Protesters against eviction put up furniture outside NY City Hall

Protesters against eviction put furniture outside NY City Hall

  • Protesters blocked the intersection of Broadway and Park Place to demand stronger eviction protection during the coronavirus pandemic.
  • Tenants and housing activists brought attention to the eviction issue by setting up a furnished living room in the middle of the street outside City Hall.
  • The demonstrators have criticized the current acts that aim to provide limited eviction protection as too landlord-friendly and riddled with legal loopholes.

The intersection of Broadway and Park Place was blocked on Thursday by dozens of tenants and activists who demanded stronger eviction protection during the coronavirus pandemic.

The demonstrators brought attention to the eviction issue by setting up a living room outside City Hall. They furnished the middle of the street with armchairs, coffee tables, and carpets while holding signs and sporting shirts with the “CancelRent” slogan.

Photo Credit: William Farrington

The street remained blocked until cops moved in around noon to arrest several protesters and clear the road. According to the NYPD, 16 people were issued summonses for disorderly conduct.

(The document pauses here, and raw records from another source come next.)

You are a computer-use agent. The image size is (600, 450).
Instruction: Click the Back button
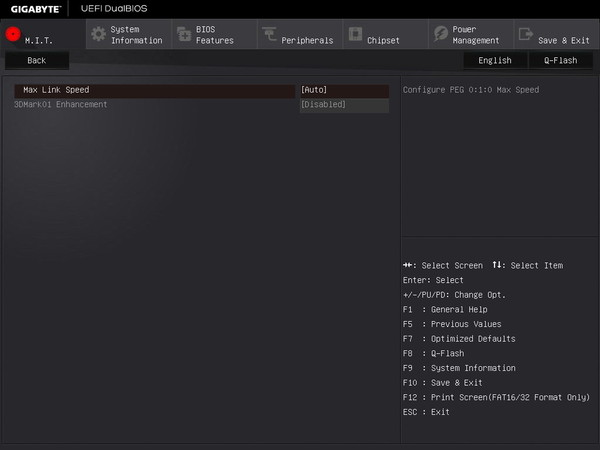37,60
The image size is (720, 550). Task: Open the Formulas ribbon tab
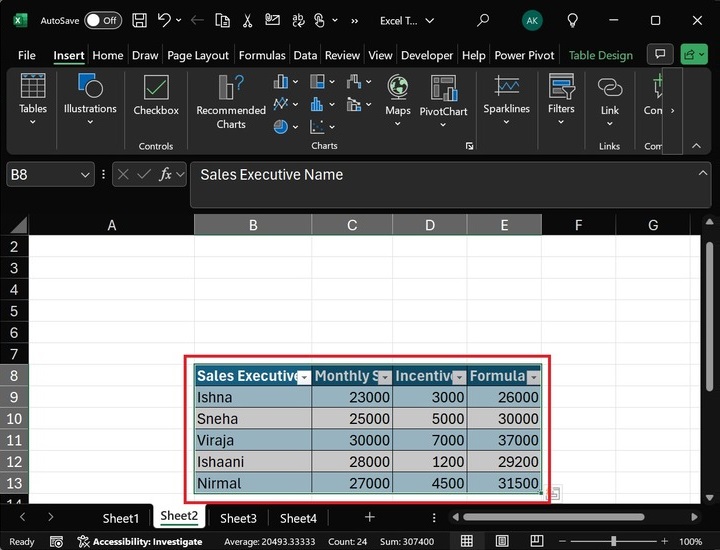point(262,56)
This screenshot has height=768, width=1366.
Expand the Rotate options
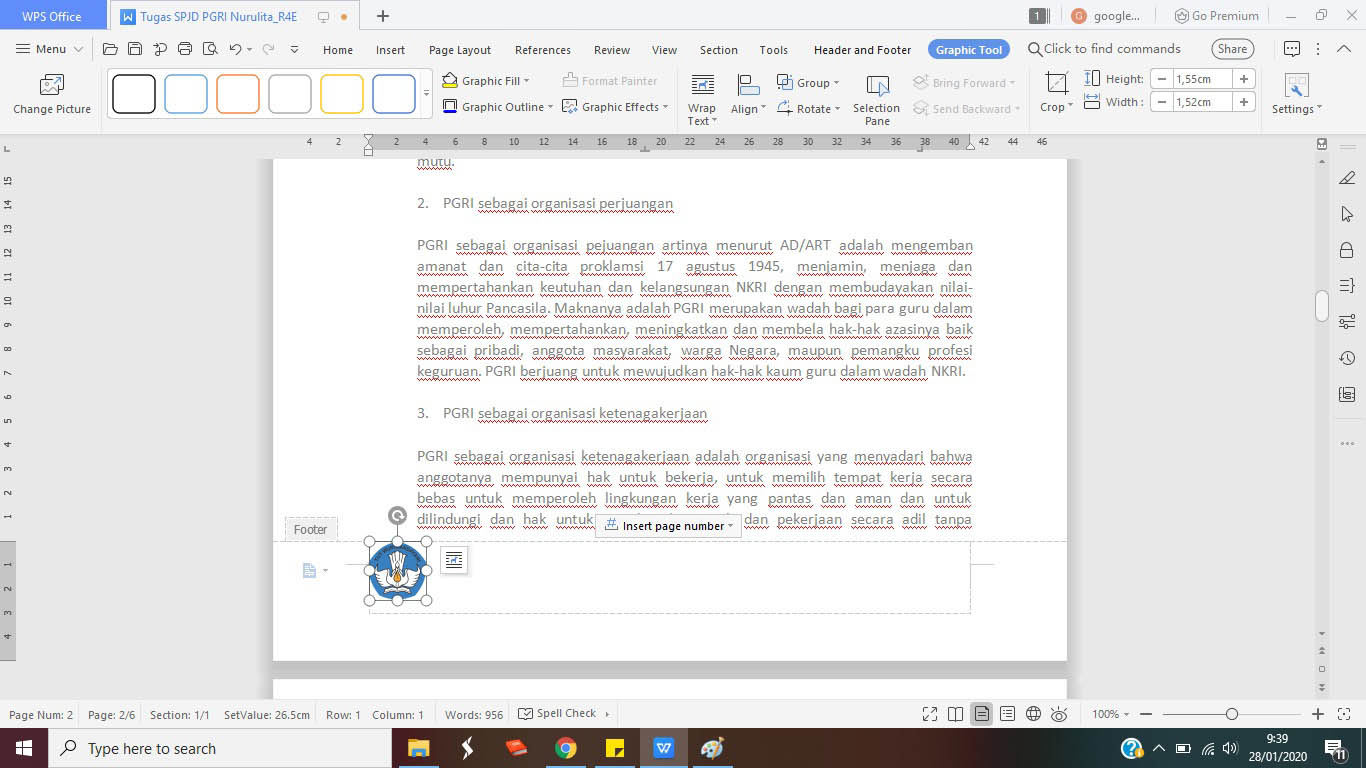click(x=838, y=107)
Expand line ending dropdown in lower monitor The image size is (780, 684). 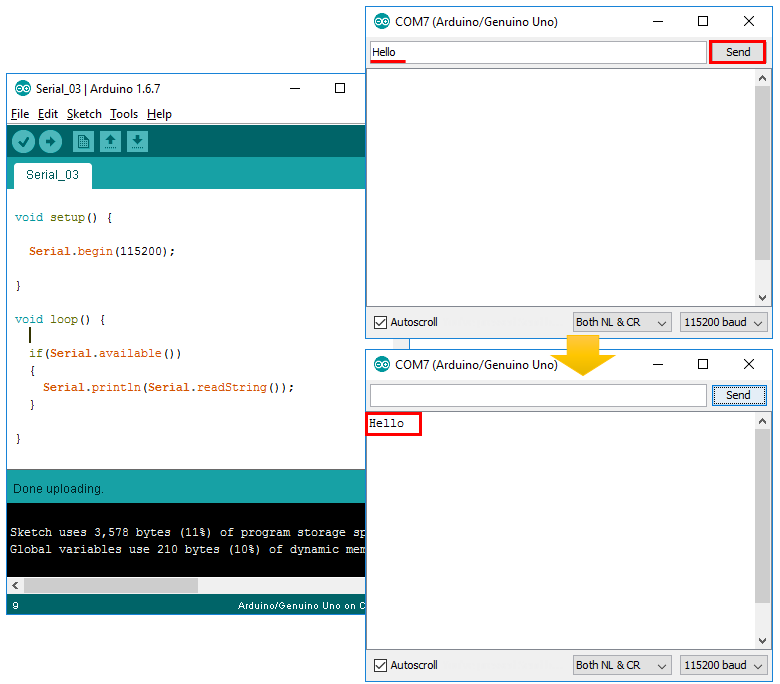(x=622, y=665)
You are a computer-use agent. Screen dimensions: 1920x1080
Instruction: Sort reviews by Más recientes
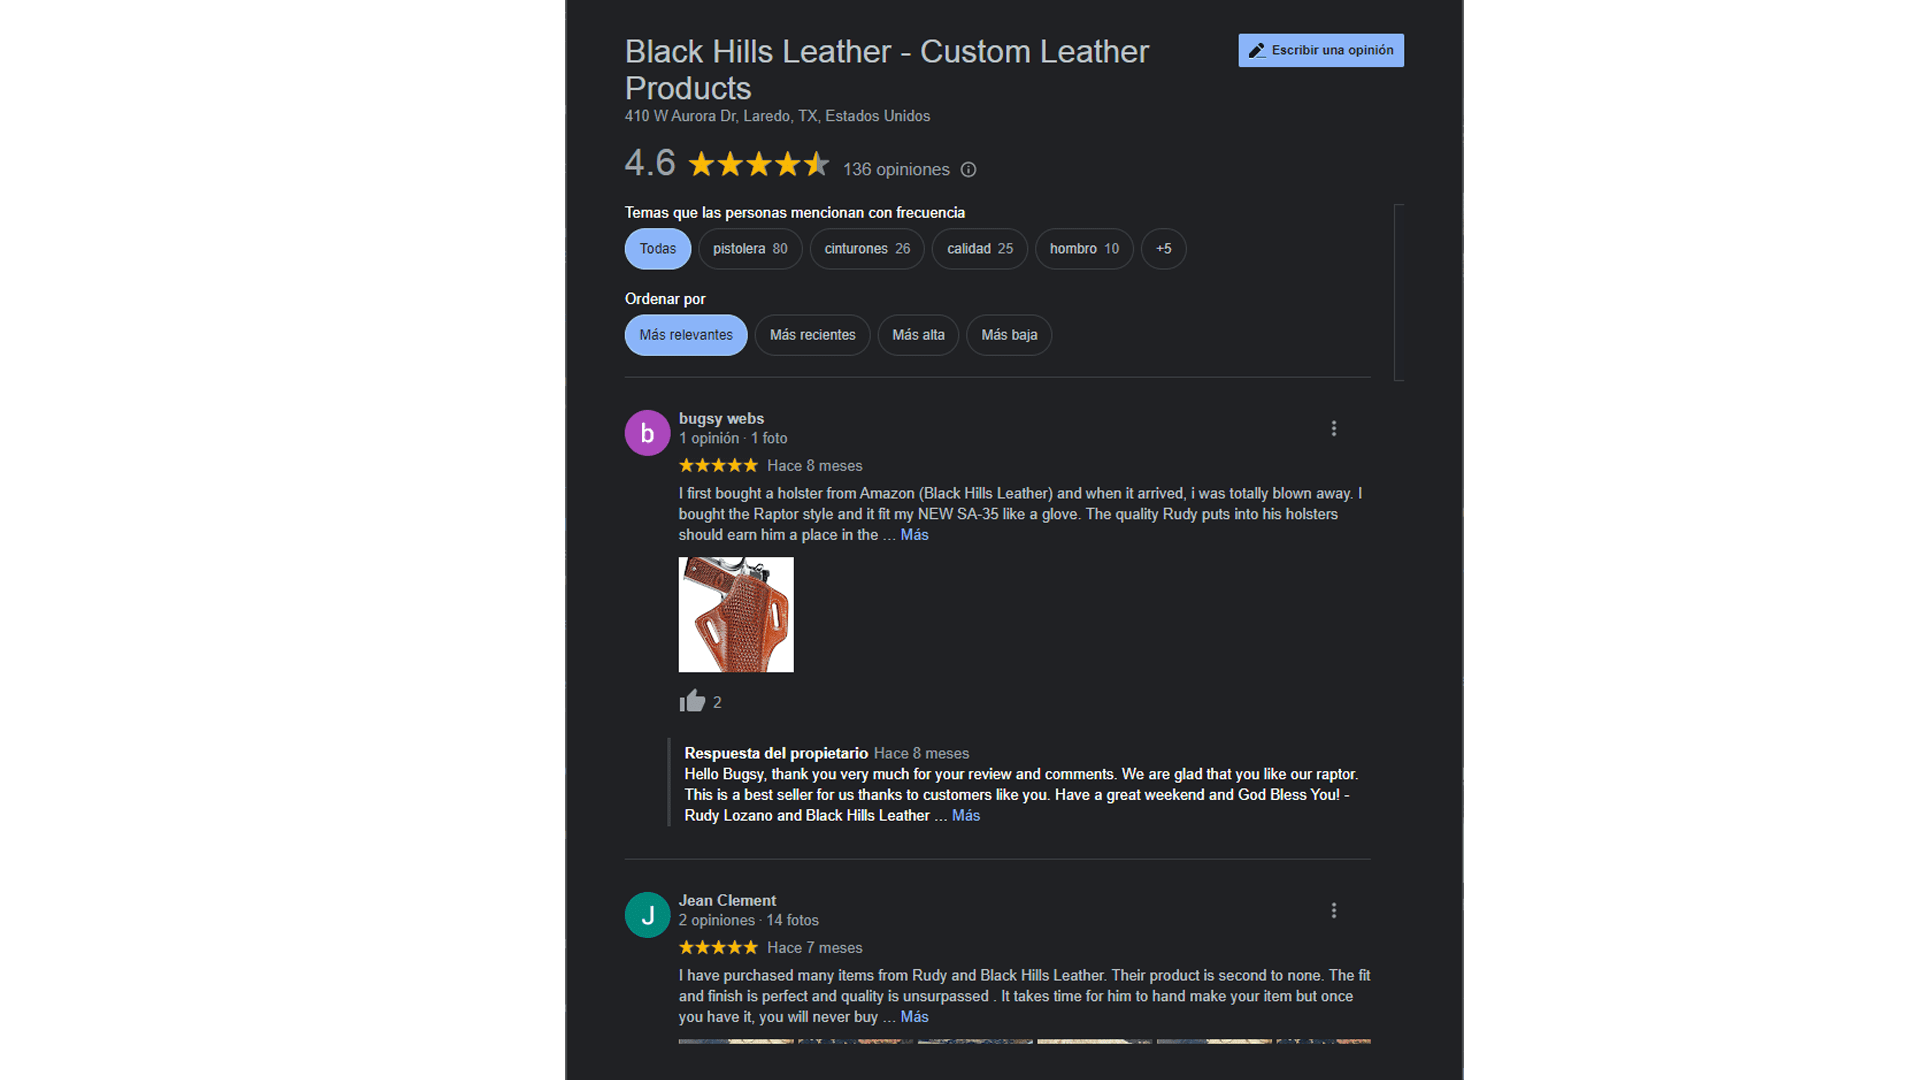pyautogui.click(x=813, y=335)
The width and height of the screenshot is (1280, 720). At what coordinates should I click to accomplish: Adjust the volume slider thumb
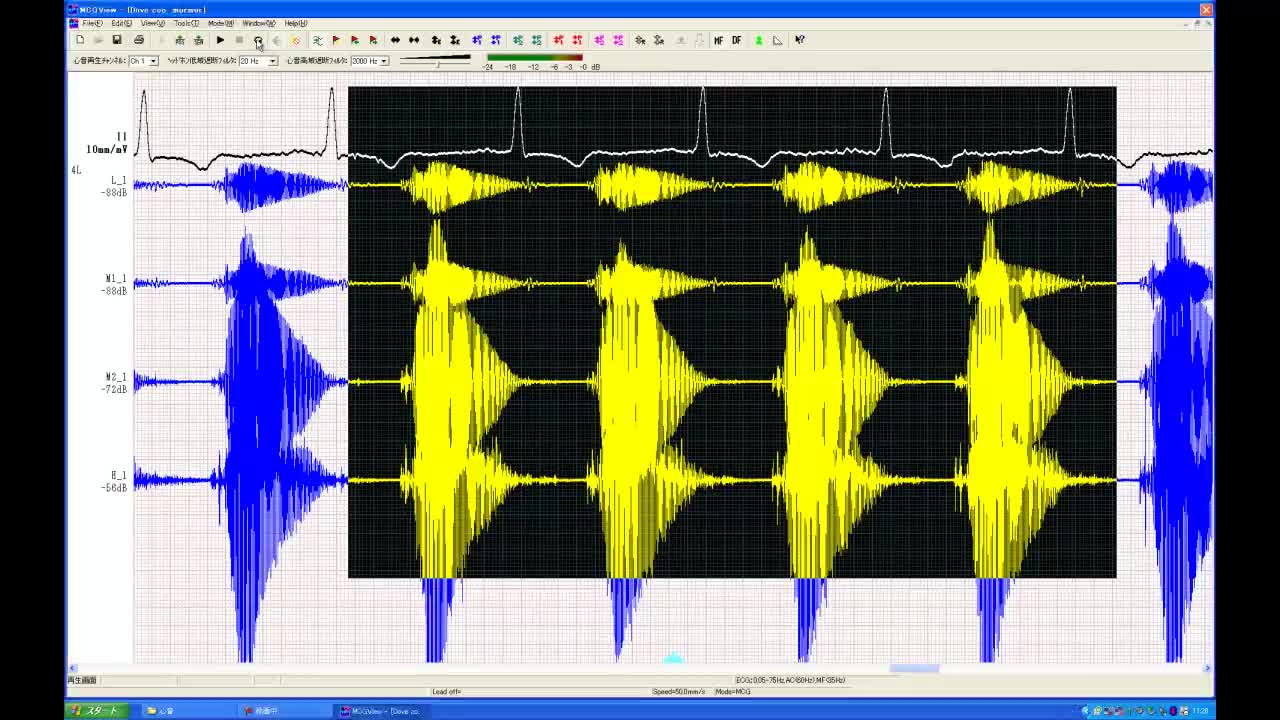(x=437, y=64)
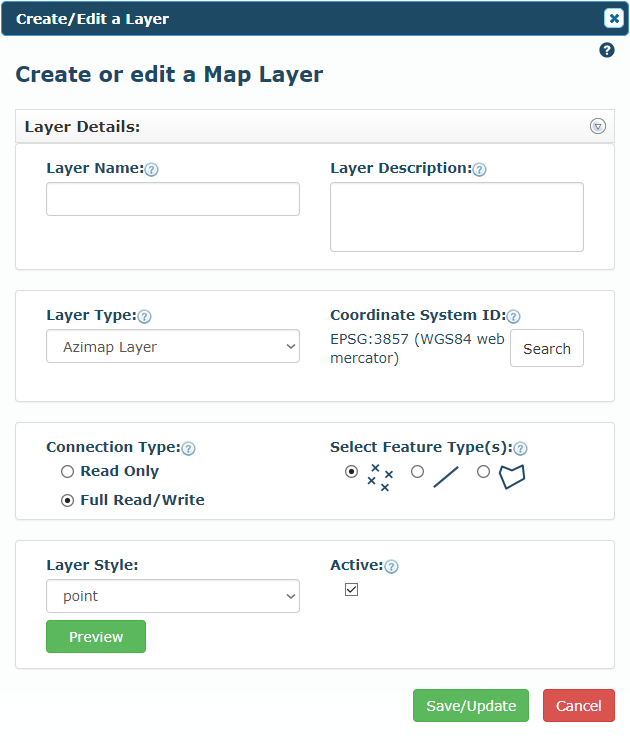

A tenants’ rights group, Housing Justice For All, declared on Facebook: “We’ve been fighting for #CancelRent and an #EvictionFreeNY for more than 6 months now and we won’t stop until we win. Our state government has continued to fail us during the worst crisis many of us have ever experienced.”

Gov. Andrew Cuomo had announced this week that he would extend the 90-day moratorium on evictions until January 1, 2021. However, the moratorium is about to expire with no update.

The governor also signed the Tenant Safe Harbor Act in June. The act provides limited eviction protection for tenants who can prove that they could not pay rent because of the financial issues brought about by the pandemic.

Critics called out the act for being too landlord-friendly, however. They added that it had too many legal loopholes.

Around two-thirds of the resident buildings in New York are rentals.